- What is required
Please output the line containing "Image resolution: width=1566" and all lines that follow it in the data below, exactly, with no pictures.

- Data supplied

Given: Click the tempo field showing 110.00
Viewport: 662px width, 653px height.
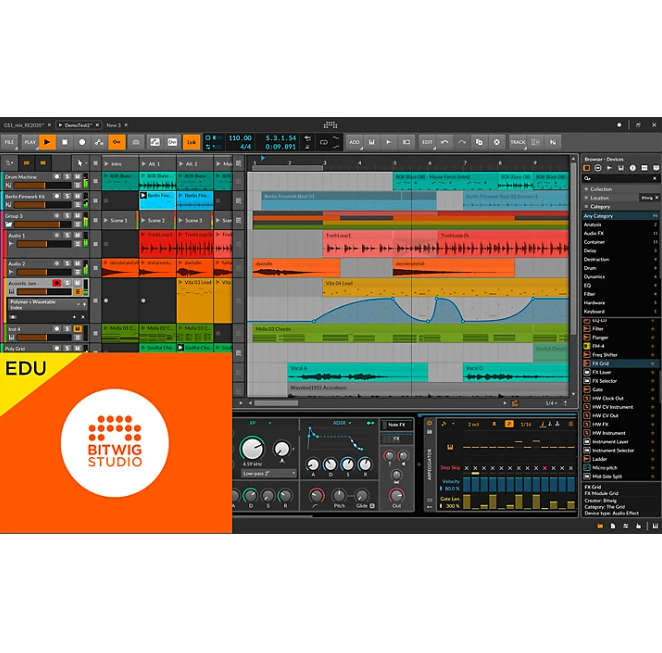Looking at the screenshot, I should 240,138.
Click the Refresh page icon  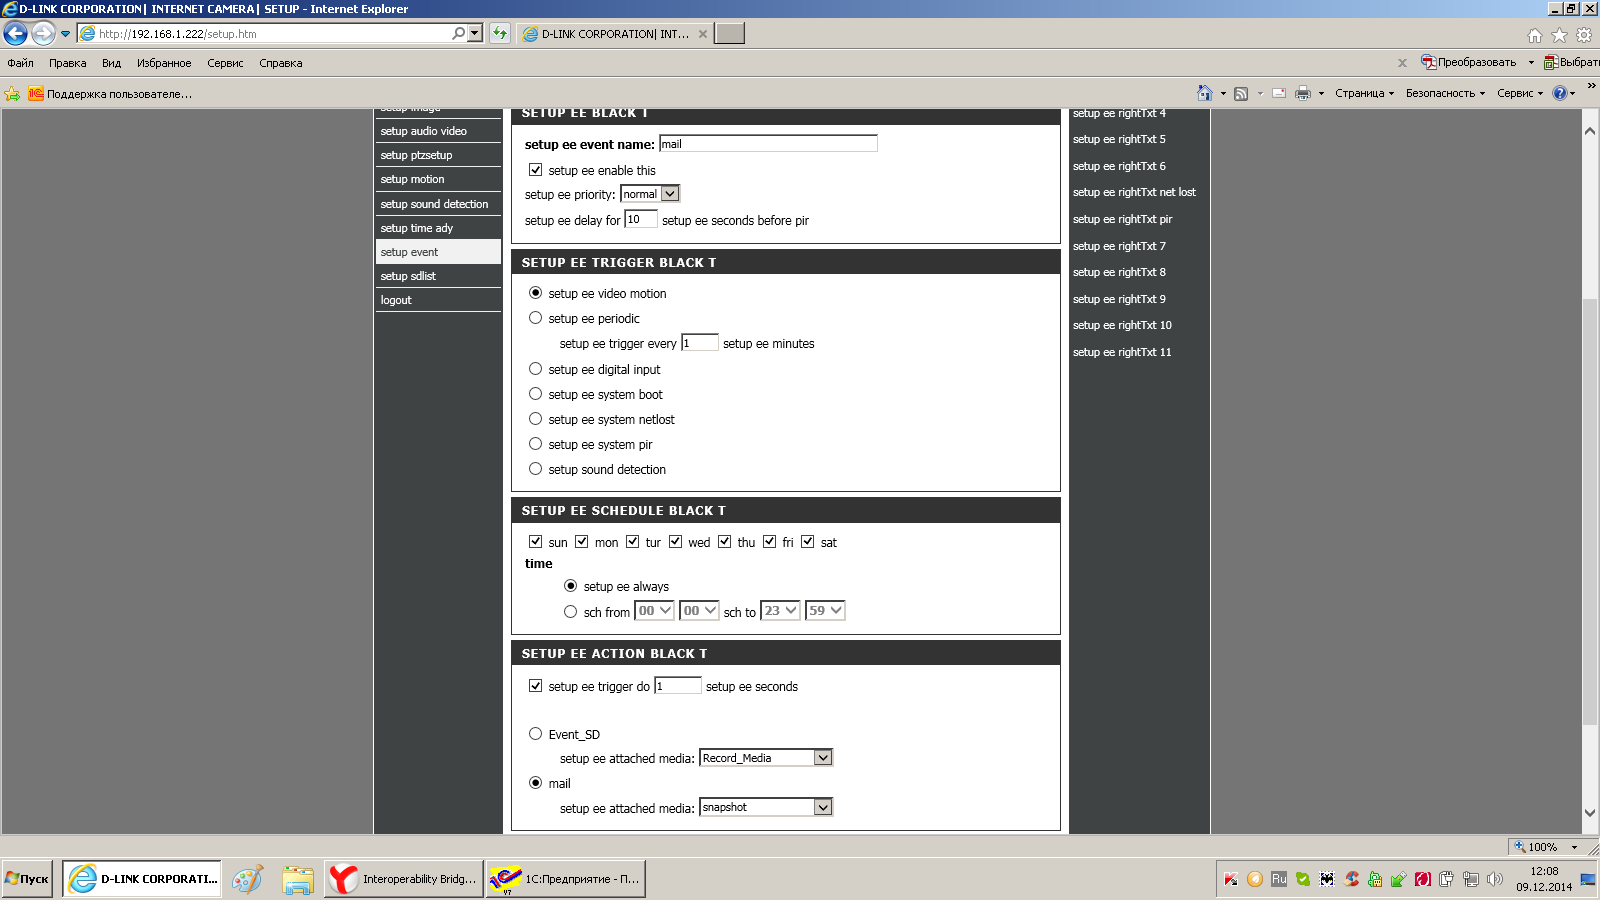point(500,33)
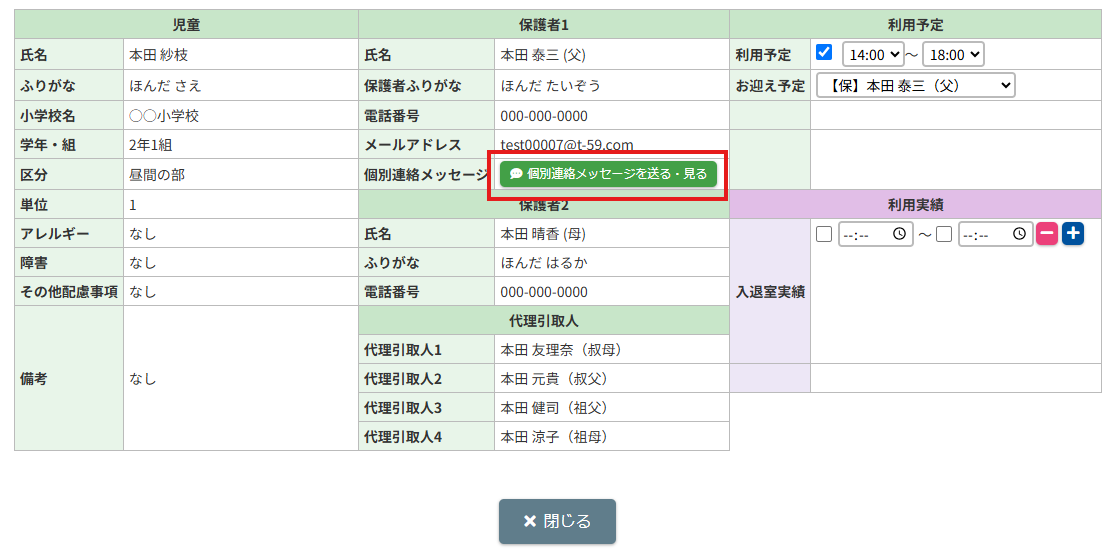
Task: Open time picker clock icon for exit time
Action: pyautogui.click(x=1019, y=234)
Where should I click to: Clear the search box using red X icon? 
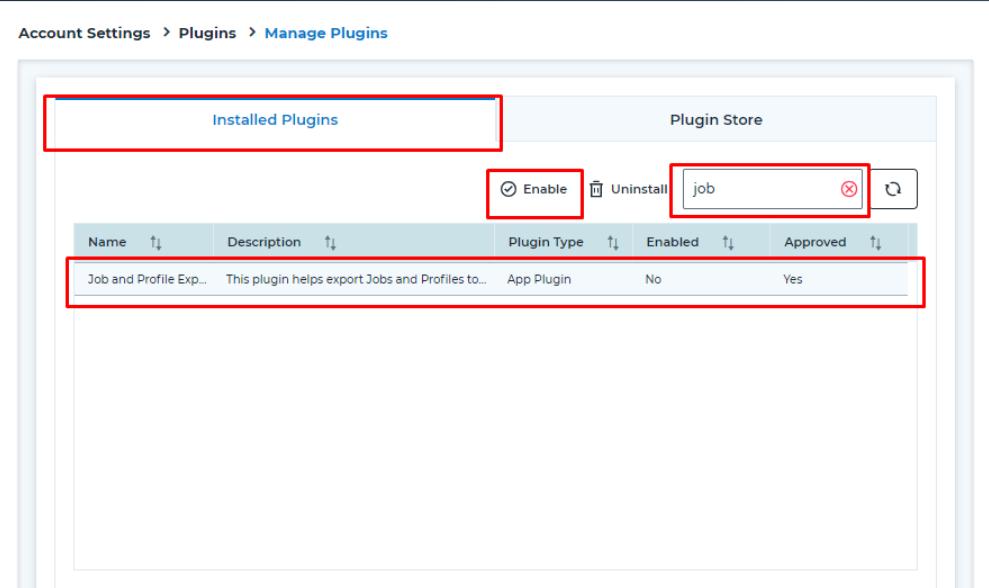[848, 188]
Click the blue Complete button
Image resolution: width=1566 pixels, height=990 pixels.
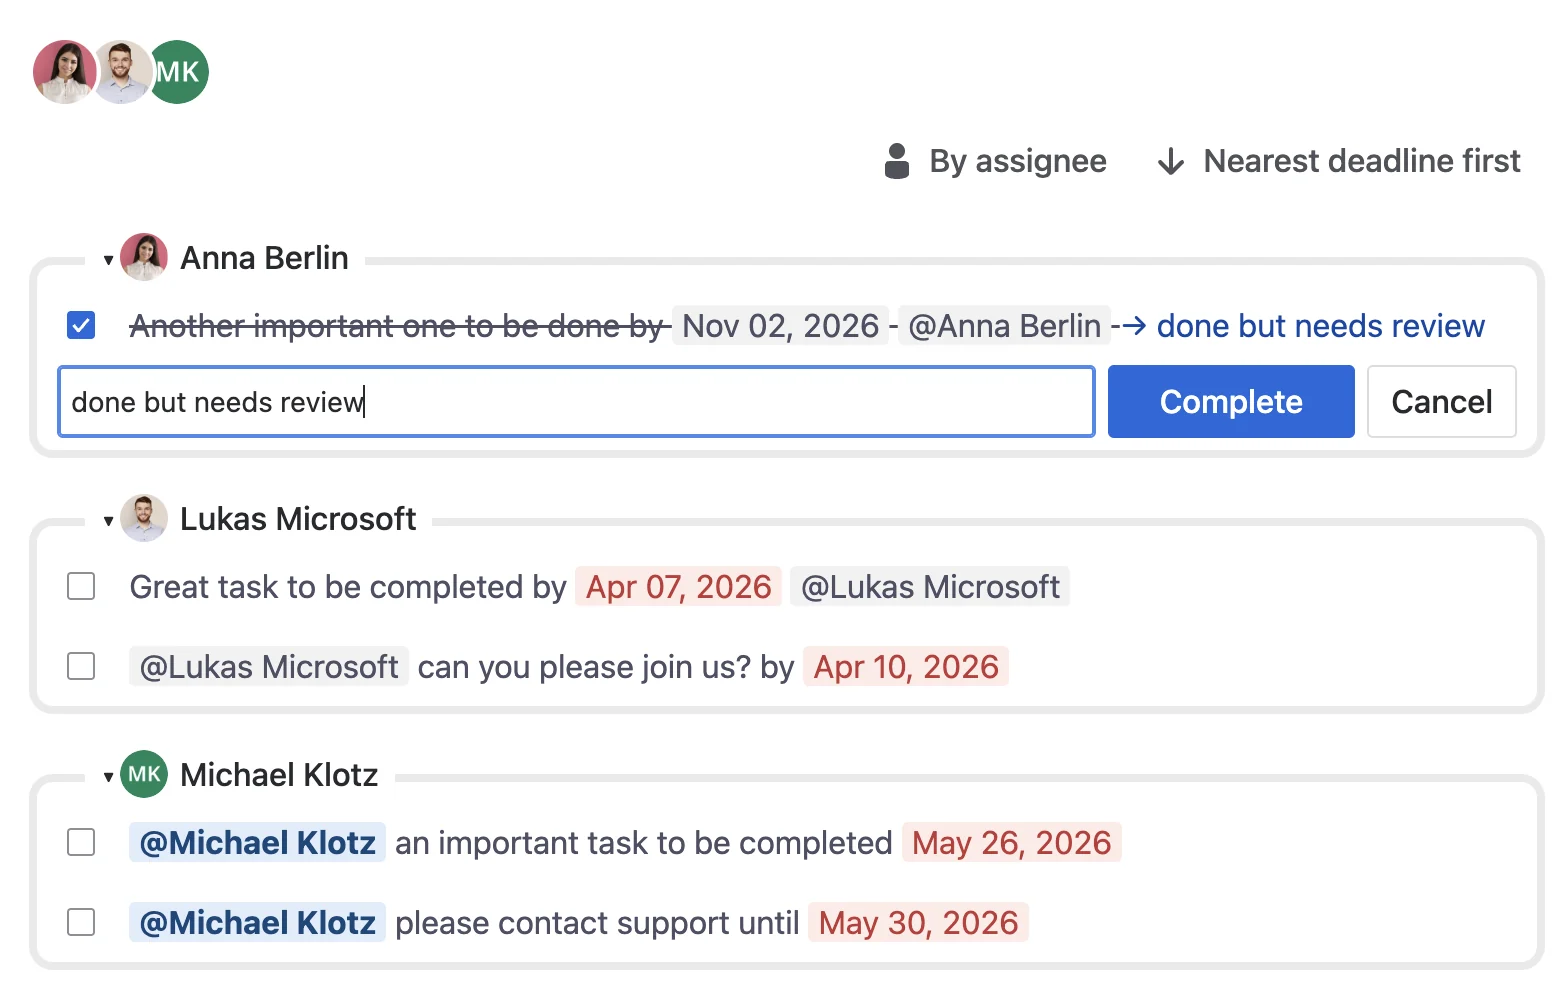click(x=1231, y=401)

- Output of the exercise
Image resolution: width=1566 pixels, height=990 pixels.
click(x=1231, y=401)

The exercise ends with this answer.